→ Required work: Two lines mark the range in the entries below: the one holding "This screenshot has width=2291, height=1624." and the one holding "The image size is (2576, 1295).". Set down those two and all lines between them, exactly.

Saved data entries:
^^^^

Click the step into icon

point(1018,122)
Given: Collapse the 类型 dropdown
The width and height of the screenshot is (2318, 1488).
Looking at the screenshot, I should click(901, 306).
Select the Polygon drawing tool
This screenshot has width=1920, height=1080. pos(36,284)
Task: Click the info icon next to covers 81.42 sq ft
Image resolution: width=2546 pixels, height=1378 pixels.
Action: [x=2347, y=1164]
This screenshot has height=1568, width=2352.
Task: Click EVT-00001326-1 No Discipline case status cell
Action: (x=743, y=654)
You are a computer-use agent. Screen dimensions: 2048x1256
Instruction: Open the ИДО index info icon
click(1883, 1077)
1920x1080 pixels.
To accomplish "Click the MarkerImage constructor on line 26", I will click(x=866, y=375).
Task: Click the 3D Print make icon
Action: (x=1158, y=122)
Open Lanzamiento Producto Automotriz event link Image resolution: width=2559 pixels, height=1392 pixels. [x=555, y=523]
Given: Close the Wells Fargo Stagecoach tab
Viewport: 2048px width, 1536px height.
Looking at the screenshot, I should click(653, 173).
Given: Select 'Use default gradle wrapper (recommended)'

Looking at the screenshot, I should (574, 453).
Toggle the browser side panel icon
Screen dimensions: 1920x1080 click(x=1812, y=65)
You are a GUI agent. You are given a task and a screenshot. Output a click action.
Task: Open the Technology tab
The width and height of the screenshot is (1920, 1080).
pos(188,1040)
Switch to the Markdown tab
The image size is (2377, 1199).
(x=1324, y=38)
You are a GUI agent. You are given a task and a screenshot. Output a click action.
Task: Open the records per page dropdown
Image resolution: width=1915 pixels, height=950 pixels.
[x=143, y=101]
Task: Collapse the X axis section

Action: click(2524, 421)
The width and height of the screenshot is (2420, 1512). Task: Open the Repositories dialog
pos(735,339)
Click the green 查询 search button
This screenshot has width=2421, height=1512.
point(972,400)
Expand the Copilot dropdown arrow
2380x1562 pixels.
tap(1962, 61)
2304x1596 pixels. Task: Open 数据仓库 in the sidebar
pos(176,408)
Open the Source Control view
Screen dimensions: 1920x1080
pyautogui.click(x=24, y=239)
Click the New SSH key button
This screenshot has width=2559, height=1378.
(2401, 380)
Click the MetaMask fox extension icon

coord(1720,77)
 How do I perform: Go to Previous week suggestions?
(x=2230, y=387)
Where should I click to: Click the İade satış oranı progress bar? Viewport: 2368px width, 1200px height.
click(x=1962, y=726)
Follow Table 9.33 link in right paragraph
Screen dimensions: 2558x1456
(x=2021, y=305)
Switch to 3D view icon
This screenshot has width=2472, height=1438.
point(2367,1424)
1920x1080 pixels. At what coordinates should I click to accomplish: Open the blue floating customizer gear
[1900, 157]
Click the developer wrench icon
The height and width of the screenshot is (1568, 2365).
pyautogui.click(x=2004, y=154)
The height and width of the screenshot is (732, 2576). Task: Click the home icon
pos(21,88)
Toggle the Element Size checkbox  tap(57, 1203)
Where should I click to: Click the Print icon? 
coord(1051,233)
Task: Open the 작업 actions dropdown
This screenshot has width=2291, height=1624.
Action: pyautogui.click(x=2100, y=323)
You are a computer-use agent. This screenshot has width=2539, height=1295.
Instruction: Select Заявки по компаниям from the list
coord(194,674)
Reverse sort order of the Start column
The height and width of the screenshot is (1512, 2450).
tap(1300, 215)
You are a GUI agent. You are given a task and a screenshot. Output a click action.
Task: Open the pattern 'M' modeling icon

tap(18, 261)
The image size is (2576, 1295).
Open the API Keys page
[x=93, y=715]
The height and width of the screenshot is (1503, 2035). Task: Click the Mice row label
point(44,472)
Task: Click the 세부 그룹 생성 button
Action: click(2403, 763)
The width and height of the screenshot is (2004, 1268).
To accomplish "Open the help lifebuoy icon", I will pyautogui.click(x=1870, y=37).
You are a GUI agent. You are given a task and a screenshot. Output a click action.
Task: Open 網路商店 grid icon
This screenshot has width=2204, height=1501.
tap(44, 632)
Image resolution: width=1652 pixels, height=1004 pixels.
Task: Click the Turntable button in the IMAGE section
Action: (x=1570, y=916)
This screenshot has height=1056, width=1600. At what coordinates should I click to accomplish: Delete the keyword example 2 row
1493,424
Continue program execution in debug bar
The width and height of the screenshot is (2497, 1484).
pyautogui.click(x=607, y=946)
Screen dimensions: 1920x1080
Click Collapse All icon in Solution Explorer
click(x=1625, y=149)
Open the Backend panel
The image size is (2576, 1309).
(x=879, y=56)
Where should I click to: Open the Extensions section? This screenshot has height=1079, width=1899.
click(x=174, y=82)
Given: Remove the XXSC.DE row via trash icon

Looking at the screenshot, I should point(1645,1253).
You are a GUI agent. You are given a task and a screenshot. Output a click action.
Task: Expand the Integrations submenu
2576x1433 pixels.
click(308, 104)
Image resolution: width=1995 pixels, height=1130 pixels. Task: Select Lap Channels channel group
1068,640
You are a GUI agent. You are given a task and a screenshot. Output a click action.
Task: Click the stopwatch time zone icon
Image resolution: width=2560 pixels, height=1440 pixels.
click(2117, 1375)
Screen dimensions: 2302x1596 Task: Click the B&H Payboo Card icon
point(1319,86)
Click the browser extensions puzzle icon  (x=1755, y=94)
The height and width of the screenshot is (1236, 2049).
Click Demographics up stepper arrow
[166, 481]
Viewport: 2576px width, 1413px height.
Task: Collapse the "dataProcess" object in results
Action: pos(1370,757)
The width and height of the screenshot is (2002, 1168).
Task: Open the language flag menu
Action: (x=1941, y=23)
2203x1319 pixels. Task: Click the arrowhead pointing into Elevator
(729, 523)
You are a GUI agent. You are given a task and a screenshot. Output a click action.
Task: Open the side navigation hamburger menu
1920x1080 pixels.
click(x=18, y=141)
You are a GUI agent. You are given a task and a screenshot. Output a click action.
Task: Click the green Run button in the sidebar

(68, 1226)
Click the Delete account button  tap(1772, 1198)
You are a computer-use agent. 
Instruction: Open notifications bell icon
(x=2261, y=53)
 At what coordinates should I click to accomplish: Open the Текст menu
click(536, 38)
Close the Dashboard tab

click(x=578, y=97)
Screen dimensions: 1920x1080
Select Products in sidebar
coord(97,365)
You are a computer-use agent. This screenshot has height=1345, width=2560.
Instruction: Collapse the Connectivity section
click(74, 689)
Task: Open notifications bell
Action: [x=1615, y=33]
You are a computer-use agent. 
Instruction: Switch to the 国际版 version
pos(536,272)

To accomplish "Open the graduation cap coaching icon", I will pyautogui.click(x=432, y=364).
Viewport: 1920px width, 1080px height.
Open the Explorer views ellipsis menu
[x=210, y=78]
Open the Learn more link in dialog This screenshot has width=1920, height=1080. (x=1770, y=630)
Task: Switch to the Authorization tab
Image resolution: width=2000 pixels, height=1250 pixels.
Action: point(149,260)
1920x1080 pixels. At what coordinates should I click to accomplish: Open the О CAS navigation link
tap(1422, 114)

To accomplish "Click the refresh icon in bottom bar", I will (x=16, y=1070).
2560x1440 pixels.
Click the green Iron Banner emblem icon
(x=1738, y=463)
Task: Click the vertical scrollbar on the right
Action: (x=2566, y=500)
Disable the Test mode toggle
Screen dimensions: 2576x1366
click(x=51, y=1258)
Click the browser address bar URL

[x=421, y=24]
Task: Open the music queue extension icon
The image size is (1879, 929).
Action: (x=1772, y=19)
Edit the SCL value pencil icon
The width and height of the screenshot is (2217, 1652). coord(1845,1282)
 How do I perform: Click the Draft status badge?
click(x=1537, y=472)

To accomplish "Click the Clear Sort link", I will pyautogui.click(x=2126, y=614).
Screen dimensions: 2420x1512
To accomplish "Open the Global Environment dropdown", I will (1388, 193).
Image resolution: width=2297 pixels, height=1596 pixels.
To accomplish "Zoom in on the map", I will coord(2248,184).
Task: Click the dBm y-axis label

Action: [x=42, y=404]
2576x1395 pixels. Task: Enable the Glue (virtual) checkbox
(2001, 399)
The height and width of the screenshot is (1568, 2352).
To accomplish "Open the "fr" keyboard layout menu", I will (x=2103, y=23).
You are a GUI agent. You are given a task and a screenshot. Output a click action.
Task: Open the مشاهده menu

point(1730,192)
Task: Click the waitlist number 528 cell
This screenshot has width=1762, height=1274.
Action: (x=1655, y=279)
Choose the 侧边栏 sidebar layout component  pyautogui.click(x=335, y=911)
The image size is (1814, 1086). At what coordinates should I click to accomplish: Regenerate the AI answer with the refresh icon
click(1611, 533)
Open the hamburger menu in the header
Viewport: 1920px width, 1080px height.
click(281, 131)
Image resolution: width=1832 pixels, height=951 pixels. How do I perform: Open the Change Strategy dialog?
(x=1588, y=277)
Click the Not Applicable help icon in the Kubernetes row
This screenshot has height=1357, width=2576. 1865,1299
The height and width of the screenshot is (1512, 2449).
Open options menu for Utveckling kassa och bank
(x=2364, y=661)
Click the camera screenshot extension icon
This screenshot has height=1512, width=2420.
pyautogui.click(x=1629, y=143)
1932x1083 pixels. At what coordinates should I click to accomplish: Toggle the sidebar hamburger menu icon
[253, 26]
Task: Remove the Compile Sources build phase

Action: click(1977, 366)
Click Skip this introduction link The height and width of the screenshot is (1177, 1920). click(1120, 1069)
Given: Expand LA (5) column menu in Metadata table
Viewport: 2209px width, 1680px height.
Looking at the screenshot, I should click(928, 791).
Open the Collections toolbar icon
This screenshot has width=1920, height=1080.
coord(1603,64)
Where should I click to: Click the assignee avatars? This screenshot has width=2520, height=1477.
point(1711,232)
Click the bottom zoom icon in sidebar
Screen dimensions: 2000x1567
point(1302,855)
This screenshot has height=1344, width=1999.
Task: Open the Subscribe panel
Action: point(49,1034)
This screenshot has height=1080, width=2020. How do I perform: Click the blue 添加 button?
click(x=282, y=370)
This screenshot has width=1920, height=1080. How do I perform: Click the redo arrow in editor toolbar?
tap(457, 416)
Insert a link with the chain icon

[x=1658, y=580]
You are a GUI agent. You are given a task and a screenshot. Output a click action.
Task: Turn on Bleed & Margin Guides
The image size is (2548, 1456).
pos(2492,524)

^^^^

→ Completed exercise:
This screenshot has width=2291, height=1624.
Action: pyautogui.click(x=2100, y=323)
You are a computer-use agent. This screenshot has width=2539, height=1295.
Instruction: Select Заявки по компаниям from the list
coord(194,674)
Reverse sort order of the Start column
The height and width of the screenshot is (1512, 2450).
tap(1300, 215)
You are a GUI agent. You are given a task and a screenshot. Output a click action.
Task: Open the pattern 'M' modeling icon

tap(18, 261)
The image size is (2576, 1295).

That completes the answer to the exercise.